PASSAGE FOR REVIEW =>
--
When you rent after you sell, you can take your time to decide what you want and where you want to buy while renting. You can rent in an area you’re interested in as a trial run before committing to purchasing property there.

Drawbacks of renting after selling

If you’re considering renting after selling, you also need to consider the downsides. Here are a few drawbacks that might prevent you from signing a rental application after your home sale:

Moving twice is stressful and expensive

You’ll have to move twice if you make a pit stop at a rental before your next place. While you can store some things between moves, it will still require extra work and money.

The average cost of a local move for a 2-3 bedroom home is $1,250, while the average cost of a long-distance move (over 1,000 miles) is $4,890. Even if you’re moving locally, moving twice could range between $501 for a studio apartment to $2,988 and higher for a 4-5 bedroom house. It all depends on the size of your home and how many items you have to move.
--
RECORDS SUPPLIED =>
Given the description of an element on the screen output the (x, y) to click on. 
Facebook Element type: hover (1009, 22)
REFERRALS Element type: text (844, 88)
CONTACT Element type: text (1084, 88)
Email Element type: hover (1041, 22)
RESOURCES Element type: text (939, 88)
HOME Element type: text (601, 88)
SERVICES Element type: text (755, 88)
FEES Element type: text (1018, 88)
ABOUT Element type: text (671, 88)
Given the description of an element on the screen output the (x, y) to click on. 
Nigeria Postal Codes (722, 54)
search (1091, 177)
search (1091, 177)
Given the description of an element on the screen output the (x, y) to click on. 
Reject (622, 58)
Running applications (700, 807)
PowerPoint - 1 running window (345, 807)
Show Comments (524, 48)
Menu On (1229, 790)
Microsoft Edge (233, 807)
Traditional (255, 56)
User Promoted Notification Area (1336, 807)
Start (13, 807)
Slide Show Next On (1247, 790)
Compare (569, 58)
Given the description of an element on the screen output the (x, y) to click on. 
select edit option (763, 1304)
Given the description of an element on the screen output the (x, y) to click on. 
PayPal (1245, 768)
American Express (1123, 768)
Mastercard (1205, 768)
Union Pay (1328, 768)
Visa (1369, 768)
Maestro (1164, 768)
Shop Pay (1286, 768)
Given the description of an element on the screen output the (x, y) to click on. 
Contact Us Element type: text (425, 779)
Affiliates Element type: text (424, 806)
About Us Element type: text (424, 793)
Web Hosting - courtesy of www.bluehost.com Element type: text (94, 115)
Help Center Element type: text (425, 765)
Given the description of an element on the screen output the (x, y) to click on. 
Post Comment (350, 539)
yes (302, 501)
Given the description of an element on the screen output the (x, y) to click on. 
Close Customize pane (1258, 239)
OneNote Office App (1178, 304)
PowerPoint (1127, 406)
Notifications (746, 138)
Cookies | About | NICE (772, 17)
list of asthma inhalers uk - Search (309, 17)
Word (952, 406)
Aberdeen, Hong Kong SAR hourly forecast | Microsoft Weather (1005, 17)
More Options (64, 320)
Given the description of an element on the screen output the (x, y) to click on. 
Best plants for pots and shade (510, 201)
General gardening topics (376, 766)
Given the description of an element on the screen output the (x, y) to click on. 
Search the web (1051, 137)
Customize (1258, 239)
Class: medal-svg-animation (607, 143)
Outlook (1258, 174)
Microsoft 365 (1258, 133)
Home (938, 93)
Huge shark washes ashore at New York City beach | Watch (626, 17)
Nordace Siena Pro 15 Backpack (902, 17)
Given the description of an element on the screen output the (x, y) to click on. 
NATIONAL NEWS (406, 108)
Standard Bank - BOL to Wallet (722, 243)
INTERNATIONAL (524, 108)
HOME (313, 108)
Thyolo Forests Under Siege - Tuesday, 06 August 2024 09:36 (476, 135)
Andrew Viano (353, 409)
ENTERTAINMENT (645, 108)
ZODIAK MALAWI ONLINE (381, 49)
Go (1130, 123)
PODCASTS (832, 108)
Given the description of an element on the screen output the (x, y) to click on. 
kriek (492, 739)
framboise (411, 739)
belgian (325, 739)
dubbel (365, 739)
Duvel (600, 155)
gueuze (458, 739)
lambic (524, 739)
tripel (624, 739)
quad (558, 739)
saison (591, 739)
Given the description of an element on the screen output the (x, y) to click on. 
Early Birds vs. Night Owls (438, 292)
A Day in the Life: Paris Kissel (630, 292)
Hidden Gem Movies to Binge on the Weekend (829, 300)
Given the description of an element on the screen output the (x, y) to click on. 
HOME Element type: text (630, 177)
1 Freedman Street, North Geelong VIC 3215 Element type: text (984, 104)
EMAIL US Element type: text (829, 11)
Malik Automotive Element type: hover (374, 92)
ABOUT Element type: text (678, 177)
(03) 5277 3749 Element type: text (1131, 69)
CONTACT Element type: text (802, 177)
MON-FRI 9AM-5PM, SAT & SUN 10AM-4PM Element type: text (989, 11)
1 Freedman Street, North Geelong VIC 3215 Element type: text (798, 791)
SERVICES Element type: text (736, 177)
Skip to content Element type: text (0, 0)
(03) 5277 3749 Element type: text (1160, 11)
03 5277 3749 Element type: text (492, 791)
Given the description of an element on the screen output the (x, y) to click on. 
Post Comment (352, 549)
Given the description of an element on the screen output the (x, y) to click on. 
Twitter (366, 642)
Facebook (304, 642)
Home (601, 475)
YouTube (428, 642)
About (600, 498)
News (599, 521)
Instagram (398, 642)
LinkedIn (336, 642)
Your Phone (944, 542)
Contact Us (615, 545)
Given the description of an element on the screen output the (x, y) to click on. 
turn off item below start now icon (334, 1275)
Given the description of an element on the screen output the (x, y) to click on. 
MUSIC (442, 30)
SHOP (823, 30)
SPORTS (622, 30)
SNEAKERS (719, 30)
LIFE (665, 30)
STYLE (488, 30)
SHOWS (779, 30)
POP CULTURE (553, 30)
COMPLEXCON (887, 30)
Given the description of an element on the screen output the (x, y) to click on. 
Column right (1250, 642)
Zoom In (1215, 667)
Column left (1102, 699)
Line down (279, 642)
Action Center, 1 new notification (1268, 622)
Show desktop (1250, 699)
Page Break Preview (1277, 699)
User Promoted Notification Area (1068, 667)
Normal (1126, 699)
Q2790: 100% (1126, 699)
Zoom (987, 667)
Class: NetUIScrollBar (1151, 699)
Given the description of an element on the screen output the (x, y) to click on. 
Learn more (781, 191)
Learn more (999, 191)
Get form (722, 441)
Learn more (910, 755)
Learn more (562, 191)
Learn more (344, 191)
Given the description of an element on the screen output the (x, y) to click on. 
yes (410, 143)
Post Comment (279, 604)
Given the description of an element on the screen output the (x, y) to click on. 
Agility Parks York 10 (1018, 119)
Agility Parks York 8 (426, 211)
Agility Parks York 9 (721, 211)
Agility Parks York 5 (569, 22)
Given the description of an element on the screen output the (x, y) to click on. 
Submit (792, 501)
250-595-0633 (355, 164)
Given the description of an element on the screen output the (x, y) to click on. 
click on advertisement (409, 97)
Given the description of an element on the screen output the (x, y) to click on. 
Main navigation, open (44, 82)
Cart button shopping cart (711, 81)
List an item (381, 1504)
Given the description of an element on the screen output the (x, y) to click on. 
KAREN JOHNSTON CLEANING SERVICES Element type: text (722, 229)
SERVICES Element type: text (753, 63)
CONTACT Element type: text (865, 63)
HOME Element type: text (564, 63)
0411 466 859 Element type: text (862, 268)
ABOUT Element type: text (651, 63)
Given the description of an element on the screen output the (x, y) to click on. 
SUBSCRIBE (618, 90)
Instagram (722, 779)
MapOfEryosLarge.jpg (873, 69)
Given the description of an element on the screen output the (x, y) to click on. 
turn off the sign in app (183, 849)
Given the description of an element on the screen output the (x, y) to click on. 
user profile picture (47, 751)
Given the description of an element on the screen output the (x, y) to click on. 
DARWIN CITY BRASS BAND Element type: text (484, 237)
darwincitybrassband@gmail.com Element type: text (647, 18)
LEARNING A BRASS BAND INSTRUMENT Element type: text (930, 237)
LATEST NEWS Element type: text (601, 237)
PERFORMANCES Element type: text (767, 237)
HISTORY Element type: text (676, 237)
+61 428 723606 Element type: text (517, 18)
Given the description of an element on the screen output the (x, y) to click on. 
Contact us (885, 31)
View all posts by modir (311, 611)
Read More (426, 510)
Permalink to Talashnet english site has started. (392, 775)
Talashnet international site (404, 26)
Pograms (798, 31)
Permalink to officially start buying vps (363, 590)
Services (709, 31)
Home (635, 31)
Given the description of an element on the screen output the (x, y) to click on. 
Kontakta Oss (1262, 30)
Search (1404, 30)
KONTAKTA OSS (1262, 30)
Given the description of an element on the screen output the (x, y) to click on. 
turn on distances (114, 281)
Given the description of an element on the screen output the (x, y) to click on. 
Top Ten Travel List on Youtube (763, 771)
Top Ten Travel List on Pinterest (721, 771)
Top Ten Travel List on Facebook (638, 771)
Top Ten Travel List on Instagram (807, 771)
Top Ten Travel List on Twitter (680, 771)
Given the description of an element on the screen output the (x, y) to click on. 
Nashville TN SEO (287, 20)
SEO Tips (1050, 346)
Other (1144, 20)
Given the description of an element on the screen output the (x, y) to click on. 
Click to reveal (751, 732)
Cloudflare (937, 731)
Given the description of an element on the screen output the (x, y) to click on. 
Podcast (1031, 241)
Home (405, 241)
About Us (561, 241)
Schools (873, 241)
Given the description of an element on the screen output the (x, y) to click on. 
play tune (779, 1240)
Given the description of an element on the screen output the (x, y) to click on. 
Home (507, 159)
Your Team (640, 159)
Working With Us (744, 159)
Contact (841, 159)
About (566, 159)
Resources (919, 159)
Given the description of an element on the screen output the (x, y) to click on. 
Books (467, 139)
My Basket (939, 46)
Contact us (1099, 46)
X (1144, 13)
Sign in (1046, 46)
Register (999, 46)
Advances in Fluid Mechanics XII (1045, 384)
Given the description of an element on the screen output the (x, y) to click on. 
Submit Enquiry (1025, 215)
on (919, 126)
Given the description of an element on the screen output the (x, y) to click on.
--
EXERCISE REQUIREMENTS =>
• A. Answer these from the passage on renting after selling a home:
(i) What does the passage suggest renting in as a trial run?
(ii) What is the average cost of a local move for a 2-3 bedroom home?
(iii) What is the average cost of a long-distance move of over 1,000 miles?
• B. Pick up the passage on renting after selling a home and continue it from its last sentence.

ANSWERS BY TASK =>
• A.
(i) An area you're interested in, before committing to purchasing property there.
(ii) $1,250.
(iii) $4,890.

• B.
Your rent goes into another owner’s pockets

The most glaring drawback of renting after selling is that you won’t build home equity. Instead of paying your mortgage, you’ll be paying rent, which you’ll never see a penny of again.

“It’s not your home, so you’re not making equity off of it. You’re paying somebody else’s mortgage,” Van Den Bosch says.

Of course, you must decide how important equity is to you and how long you feel comfortable renting.

Rent may cost as much as your former mortgage (or even more!)

In some parts of the country, rental prices may be similar to your mortgage or even higher.

You can use SmartAsset’s “Rent vs. Buy” calculator to help decide if you would be paying more or less in monthly costs for renting or buying. This tool considers your yearly income, current rental rate, and home price to help you decide whether to buy or rent.

There may be a rental shortage in your market

A seller’s market can cause rental shortages, meaning you would have fewer rentals from which to choose. Finding a rental can be tricky, even without a shortage.

NAR’s 2023 Member Profile reveals that the real estate professionals’ capacity to assist clients is affected as inventory has reached its lowest level since 1999.

It’s best to speak to your real estate agent about the market in your area before you put all your eggs in the rental basket.

Step one: Talk to an expert

Connect with a top-rated local real estate agent who can help you navigate rent-to-own options near you.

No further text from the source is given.